TASK STATEMENT - Can you update the El Salvador travel passage below by restating the part that opens with "As many Salvadorans" and closes with "and car thieves.", with "civilian police" changed to "national police"?

PASSAGE PROVIDED -

* start *

Salvadoran labor is abundant and highly trainable. Current average monthly salaries are as follows:
$125.00 per month
Electric current is 110 volt, 60 cycle, but is far from stable. Power outages are common Receptacles are of the two flat pin type as found in the U.S.. Electric alarm clocks should not be relied upon, and surge suppressers should be used with all important electrical appliances or electronics.
The dress code in El Salvador is casual. Professionals usually wear light cotton suits. The popular "guayabera" or embroidered cotton shirt, is preferred casual wear for men, particularly in the warmer areas. As a courtesy, those visiting on business should wear a light weight suits.
A 10 percent tip should be left in restaurants and hotels or 15 percent if the bill is small. Airport porters are usually tipped $1 per bag, and an additional 20 colons should be given to barbers. Taxi drivers are not tipped.
Salvadorans eat a lot of rice, beans, salads, meats, and seafood's. Soft, white corn tortillas are served as bread. Local specialties include iguana and armadillo. Lunch is usually extended and dinner is served late. Most U.S. style cuisine's are available at many fast food franchises
A typical and tasty fast food is a type of fried sandwich called a pupusa made of white corn tortillas and filled with pork, cheese and sausage. A few pupusas, at around 30 cents each, with a bottle of water or soda make an excellent meal. Small restaurants that specialize in pupusas are called pupuserias. They are located all over the country. Pupusas are also sold on the street, but because hygiene standards are lower, it is advisable to stick to restaurants when you have a craving for this Salvadoran treat.
Surprisingly, coffee is weak and unflavorful in El Salvador because all the finest coffee is exported. Natural fruit drinks called frescos are popular. Pop and bottled water are also widely consumed.
Salvadorans love their beer and the country brews two brands. Pilsner is the most popular beer, followed by the slightly more expensive Suprema. Two potent liquors, Tic Tac and Torito, are distilled from sugar cane and uphold their reputation as white lightning.
Cheap restaurants and pupuserias abound in El Salvador but avoid food sold in street stands. Many restaurants offer daily specials that include rice, beans, salad, and your choice of meat, chicken or fish for around U.S. $1.00.
As many Salvadorans fled during the civil war return to the country, El Salvador is facing a crime problem, including gangs. The civilian police is working hard to clamp down on pickpockets and car thieves.
Disgruntled former soldiers from the Salvadorans military also cause occasional violent disruptions in the streets and in the capital. It is best to ask advise before traveling into certain areas of San Salvador at night. Some rural areas likewise are not safe for the average visitor.

* end *

STORED ROWS -
* start *

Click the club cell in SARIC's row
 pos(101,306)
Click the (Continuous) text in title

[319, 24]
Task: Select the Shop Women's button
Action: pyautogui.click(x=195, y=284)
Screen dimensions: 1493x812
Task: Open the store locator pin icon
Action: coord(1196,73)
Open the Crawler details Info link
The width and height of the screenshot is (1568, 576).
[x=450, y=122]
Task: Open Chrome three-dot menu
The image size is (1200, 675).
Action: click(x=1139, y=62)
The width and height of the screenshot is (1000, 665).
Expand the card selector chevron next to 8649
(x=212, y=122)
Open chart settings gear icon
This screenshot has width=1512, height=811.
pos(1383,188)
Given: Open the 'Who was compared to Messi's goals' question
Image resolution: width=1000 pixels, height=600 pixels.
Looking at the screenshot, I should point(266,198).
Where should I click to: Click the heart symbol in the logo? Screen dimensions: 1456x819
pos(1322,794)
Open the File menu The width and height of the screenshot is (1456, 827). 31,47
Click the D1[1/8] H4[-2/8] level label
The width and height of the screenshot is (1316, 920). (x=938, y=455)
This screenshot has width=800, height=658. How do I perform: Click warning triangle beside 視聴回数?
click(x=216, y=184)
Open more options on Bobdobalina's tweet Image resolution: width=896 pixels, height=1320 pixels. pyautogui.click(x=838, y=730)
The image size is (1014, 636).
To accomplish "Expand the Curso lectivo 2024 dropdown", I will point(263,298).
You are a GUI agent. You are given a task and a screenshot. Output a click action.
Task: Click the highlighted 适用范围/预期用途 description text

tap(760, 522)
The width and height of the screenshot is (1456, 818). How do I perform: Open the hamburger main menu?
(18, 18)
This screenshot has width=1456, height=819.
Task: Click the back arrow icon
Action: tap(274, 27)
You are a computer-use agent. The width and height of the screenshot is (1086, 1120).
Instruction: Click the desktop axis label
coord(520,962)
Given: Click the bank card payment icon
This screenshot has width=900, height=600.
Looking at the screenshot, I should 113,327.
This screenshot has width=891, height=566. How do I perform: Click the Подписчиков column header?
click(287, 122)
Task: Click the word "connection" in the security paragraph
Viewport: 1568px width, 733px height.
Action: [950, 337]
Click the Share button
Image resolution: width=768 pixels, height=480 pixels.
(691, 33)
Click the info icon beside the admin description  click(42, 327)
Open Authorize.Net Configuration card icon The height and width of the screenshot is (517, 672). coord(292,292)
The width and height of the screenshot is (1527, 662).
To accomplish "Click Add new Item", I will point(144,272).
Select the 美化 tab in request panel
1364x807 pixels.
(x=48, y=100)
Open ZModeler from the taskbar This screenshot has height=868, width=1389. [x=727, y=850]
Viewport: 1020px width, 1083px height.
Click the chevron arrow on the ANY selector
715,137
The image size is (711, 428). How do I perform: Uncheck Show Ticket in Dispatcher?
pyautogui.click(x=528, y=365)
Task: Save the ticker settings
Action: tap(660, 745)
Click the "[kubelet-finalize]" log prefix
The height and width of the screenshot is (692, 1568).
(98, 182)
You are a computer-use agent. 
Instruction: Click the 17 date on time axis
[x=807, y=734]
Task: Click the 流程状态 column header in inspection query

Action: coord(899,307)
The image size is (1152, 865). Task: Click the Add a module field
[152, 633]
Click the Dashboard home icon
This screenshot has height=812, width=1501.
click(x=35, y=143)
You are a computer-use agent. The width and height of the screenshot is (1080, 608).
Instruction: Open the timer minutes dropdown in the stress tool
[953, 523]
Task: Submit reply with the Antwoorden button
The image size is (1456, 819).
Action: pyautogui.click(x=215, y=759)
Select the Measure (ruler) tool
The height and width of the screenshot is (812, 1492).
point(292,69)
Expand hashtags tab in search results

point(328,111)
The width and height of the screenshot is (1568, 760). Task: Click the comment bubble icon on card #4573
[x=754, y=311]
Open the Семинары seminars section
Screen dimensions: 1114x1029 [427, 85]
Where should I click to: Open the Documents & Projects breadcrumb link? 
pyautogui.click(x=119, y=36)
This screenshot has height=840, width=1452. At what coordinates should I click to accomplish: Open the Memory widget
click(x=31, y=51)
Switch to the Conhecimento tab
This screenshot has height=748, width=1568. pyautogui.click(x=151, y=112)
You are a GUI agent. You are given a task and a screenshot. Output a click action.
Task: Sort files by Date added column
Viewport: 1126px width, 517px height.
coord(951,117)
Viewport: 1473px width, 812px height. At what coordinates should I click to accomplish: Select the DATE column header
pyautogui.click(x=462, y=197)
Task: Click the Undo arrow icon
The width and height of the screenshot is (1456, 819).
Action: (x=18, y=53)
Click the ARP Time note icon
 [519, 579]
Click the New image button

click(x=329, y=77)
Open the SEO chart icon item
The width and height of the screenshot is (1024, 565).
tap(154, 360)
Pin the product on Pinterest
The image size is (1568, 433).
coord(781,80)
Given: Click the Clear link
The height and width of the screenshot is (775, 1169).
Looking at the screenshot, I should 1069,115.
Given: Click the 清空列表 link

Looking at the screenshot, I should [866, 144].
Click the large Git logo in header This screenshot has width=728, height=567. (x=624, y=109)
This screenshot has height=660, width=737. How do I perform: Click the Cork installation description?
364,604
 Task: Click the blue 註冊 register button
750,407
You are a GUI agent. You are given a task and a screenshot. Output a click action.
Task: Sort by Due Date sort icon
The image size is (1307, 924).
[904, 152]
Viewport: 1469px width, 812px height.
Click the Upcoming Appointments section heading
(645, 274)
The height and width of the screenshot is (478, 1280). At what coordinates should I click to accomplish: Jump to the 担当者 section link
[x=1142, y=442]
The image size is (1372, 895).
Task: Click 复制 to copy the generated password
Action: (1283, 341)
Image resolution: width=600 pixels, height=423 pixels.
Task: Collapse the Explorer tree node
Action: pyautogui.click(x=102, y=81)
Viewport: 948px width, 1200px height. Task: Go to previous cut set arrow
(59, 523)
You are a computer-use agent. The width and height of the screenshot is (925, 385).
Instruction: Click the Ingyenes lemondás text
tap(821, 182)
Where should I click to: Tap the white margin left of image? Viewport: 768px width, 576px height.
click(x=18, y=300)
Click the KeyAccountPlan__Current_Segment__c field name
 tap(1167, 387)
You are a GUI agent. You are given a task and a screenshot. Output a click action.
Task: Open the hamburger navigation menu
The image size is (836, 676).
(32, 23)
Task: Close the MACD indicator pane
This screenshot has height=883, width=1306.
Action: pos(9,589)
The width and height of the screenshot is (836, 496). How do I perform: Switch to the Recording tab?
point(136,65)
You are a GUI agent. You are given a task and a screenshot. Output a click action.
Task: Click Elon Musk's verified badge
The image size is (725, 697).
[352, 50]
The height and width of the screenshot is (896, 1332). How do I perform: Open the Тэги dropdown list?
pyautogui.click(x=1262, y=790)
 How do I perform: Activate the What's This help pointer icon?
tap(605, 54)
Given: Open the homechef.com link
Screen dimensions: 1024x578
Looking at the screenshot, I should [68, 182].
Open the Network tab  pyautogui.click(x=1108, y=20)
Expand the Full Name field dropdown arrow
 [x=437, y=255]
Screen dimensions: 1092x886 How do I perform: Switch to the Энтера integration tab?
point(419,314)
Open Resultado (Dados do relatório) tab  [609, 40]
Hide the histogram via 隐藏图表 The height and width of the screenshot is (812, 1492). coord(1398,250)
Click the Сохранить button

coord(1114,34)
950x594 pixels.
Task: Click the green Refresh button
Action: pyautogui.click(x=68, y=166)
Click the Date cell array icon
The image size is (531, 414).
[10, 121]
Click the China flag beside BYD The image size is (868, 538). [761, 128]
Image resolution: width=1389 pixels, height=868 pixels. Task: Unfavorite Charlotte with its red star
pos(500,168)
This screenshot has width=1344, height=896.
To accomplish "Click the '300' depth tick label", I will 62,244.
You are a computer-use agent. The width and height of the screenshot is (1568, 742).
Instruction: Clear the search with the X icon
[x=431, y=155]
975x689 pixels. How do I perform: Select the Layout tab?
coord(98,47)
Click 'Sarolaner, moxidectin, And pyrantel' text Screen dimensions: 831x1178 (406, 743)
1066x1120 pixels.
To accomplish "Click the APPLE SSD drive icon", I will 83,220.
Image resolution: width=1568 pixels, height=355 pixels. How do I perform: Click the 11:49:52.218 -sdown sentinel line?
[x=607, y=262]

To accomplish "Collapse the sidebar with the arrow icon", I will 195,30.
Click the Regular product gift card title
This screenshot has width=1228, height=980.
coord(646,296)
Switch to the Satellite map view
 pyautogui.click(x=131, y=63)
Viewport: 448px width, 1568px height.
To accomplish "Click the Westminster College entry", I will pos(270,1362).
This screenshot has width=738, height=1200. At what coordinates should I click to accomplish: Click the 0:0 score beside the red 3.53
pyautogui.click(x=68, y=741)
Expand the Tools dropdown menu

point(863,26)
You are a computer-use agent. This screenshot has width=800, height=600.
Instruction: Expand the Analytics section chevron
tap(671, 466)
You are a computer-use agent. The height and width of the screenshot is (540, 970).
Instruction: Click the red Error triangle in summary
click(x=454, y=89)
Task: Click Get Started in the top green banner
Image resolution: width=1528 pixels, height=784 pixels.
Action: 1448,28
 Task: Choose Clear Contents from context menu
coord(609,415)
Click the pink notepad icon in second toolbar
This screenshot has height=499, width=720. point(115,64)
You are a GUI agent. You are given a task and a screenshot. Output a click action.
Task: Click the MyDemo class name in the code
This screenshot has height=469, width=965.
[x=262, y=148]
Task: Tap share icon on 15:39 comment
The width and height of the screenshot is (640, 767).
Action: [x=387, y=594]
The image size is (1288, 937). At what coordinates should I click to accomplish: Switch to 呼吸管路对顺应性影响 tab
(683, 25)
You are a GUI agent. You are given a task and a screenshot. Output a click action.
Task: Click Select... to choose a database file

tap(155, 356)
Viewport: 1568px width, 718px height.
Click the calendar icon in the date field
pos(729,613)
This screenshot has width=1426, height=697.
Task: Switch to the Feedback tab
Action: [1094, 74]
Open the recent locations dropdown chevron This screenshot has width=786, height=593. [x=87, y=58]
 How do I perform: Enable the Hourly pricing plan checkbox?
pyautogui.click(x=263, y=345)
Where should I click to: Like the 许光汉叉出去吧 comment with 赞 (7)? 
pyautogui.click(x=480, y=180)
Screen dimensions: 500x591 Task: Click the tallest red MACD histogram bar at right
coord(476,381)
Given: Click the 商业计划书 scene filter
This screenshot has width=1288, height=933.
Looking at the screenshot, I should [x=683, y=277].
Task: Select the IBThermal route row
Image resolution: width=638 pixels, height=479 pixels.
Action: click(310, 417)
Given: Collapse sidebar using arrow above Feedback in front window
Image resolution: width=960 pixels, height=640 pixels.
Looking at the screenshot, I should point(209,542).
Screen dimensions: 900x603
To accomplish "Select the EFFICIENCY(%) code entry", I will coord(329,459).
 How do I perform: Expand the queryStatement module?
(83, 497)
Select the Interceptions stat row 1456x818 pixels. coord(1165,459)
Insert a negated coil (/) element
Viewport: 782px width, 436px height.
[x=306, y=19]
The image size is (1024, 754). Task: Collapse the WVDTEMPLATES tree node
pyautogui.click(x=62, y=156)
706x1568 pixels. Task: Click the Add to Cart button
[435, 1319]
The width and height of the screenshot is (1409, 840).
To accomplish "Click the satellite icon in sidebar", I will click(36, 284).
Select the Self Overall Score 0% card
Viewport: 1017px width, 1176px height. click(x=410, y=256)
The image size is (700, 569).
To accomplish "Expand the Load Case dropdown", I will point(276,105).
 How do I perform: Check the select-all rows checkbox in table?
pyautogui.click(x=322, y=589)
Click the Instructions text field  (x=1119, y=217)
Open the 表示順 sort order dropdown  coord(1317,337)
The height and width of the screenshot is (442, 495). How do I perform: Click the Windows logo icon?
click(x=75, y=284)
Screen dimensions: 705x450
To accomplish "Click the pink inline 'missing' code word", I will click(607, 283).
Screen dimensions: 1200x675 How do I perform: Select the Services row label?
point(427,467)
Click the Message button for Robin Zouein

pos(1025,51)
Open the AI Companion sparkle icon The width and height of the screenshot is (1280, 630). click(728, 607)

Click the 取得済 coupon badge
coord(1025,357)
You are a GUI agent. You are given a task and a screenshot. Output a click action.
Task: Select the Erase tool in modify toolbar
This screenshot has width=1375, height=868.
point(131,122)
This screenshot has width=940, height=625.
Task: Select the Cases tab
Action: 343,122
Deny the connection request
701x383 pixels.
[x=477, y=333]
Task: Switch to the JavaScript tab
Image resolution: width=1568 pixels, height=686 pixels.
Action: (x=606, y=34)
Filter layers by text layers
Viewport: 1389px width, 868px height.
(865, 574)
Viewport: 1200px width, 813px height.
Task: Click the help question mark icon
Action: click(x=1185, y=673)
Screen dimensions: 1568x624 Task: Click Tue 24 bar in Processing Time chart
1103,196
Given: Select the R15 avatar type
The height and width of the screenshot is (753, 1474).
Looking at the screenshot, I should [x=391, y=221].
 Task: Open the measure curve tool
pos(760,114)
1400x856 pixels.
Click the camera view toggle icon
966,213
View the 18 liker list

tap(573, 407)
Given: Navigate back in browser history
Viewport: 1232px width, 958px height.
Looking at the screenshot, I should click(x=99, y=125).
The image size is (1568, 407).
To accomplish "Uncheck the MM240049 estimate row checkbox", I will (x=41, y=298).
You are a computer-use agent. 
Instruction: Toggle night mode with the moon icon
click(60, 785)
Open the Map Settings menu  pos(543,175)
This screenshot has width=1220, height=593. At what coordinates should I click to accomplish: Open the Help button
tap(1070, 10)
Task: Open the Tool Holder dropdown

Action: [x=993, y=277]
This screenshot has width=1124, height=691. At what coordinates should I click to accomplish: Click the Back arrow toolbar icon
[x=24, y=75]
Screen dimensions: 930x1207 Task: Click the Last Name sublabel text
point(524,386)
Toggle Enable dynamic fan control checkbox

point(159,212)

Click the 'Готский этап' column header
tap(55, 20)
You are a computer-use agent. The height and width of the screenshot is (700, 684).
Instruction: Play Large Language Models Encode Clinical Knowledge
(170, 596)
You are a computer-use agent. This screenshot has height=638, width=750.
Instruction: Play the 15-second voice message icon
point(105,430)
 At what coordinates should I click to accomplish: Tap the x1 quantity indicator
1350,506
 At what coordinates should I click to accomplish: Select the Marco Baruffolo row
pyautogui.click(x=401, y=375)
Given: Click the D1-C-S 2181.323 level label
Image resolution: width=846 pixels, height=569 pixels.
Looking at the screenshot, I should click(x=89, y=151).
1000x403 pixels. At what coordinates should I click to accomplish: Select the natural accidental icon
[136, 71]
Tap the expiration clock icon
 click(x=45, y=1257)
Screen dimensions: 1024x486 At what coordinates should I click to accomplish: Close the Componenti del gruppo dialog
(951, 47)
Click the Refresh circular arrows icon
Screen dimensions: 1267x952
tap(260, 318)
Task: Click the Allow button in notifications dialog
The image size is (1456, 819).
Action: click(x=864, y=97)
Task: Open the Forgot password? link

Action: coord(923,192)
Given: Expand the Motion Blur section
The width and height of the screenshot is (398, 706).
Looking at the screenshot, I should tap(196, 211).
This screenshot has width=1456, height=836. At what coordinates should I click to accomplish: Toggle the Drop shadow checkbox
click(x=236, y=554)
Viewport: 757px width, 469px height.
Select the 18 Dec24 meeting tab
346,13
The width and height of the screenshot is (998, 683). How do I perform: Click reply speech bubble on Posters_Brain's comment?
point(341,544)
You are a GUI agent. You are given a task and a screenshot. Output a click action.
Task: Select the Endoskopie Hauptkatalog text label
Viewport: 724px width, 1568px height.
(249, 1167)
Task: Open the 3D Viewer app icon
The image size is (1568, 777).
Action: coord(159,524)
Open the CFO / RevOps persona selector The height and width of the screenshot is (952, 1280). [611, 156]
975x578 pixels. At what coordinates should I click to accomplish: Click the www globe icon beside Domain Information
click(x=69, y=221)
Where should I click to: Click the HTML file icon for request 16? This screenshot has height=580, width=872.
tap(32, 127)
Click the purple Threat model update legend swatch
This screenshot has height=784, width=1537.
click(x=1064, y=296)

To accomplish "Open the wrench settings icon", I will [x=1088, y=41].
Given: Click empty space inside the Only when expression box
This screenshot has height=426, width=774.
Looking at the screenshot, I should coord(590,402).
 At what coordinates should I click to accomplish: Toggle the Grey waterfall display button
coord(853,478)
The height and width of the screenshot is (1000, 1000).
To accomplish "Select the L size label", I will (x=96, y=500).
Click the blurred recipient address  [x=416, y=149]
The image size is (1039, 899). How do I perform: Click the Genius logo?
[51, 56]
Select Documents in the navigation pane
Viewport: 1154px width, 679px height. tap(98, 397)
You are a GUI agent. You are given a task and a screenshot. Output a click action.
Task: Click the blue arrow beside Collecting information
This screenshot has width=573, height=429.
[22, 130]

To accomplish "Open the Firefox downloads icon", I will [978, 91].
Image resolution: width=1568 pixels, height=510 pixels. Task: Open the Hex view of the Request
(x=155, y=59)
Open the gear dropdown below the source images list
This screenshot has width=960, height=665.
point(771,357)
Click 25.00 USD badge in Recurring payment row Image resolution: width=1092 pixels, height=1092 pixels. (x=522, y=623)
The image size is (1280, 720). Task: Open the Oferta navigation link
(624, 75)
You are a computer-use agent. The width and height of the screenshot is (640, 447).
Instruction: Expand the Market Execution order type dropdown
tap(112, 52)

* end *

SOLUTION FOR THIS TASK -
As many Salvadorans fled during the civil war return to the country, El Salvador is facing a crime problem, including gangs. The national police is working hard to clamp down on pickpockets and car thieves.